=== Passage provided ===
## Begin

# What E-mtb Mode Provides Equal Assistance To Standard Mtb?



## BobBracket (Jun 6, 2018)

I hope I can convey what I want to know well enough. I have never ridden an e-mtb (or any e-bike). But to those who have, I'd like to get a general idea of how much assistance is required on an e-mtb to achieve the same speed as a standard unassisted mtb.

Regarding the type of e-mtb, I think I'm talking about Class-1 mid-drive e-mtbs such as the Trek Power Fly.

I believe the Power Fly has a 250W Bosche motor with 4 modes. Econ mode provides 50% assistance, Tour mode provides 120% assistance, Sport mode provides 210% assistance, and Turbo mode provides 300% assistance. What I'd like to get a general idea of is the percentage of assistance you'd need on an e-mtb to make it as fast as a standard mtb. For example, would 20% assistance make it equal to a standard mtb, or 50%, or 80 or 150%...?


----------



## Le Duke (Mar 23, 2009)

That’s going to depend on how much you weigh, how much a non-e-bike weighs, and how much power you produce for a given length of time.

## End

=== Supplied material ===
## Begin

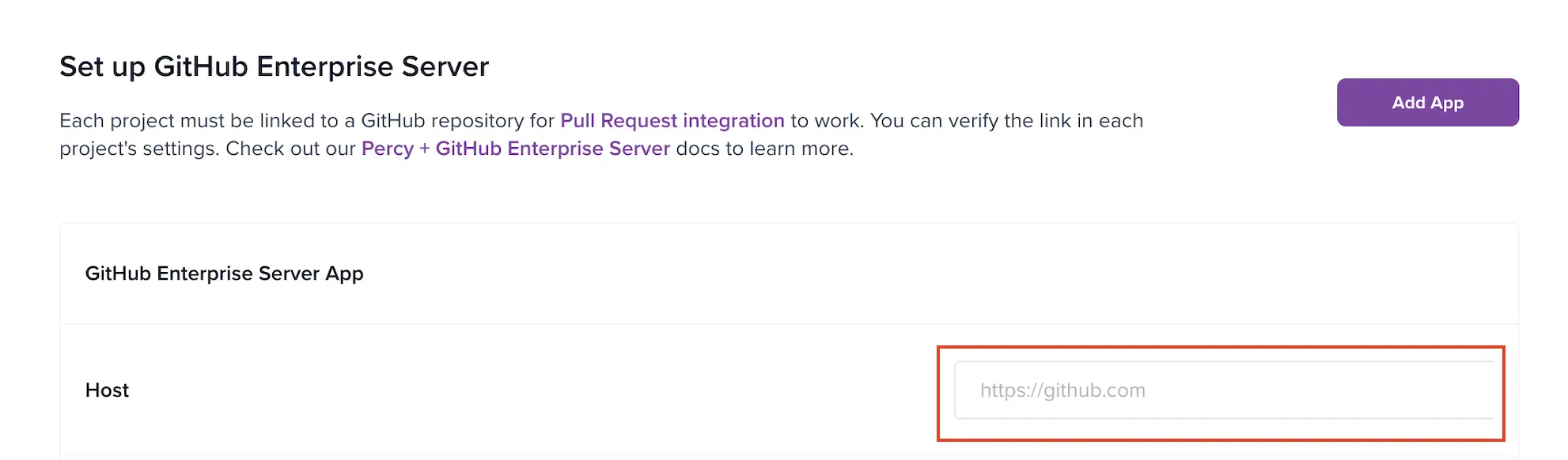Open the Pull Request integration link
1568x460 pixels.
(672, 121)
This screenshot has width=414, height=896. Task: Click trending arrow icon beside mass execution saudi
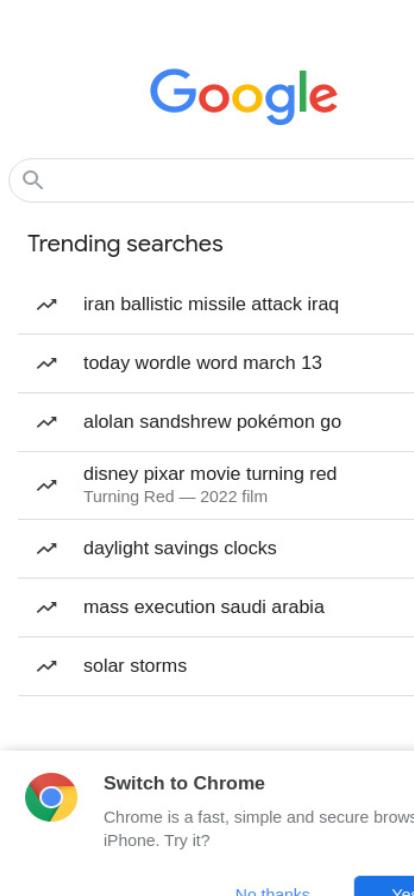tap(46, 607)
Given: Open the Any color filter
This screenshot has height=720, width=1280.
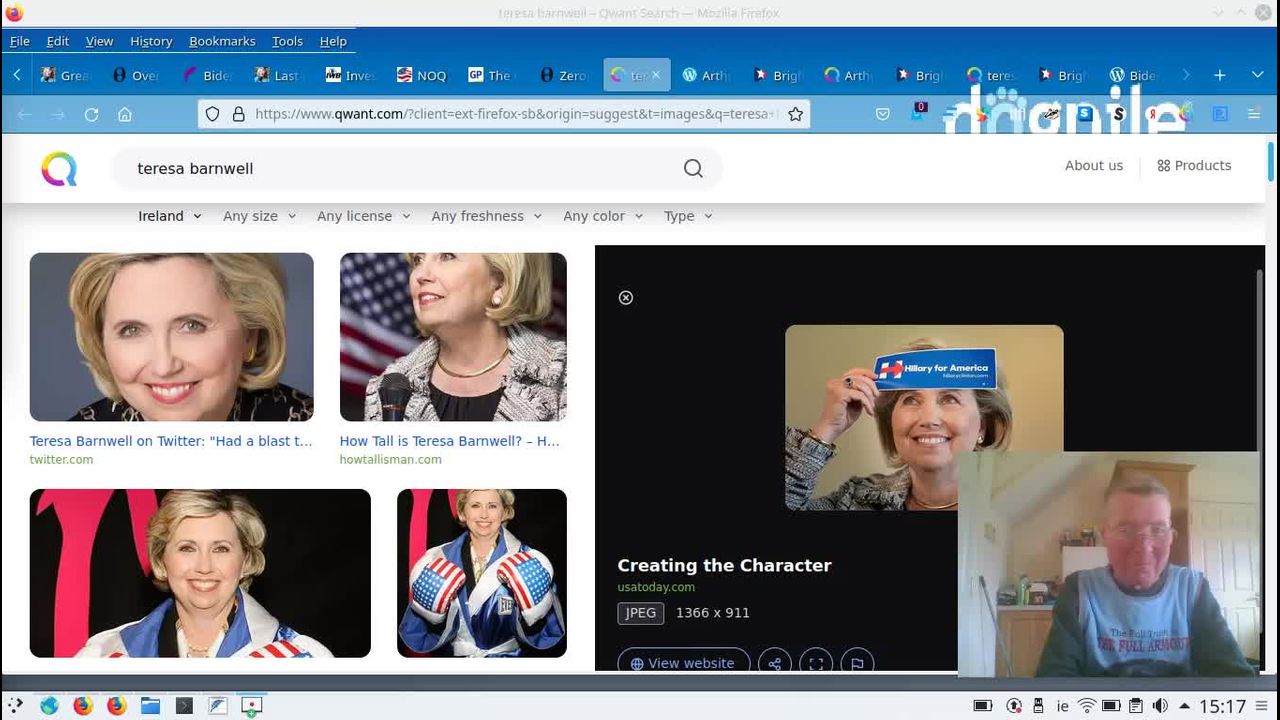Looking at the screenshot, I should pyautogui.click(x=602, y=216).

## End

=== Your goal ===
Please decide whether each statement below agrees with the forum thread on e-mtb assistance, answering yes or no and quoting the words from the thread that decide it.
1. The person asking has ridden an e-bike before.
2. The first post lists Tour mode as providing 120% assistance.
3. The reply says the answer depends partly on the rider's weight.

=== Answer in full ===
1. No: "I have never ridden an e-mtb (or any e-bike)."
2. Yes: "Tour mode provides 120% assistance"
3. Yes: "depend on how much you weigh"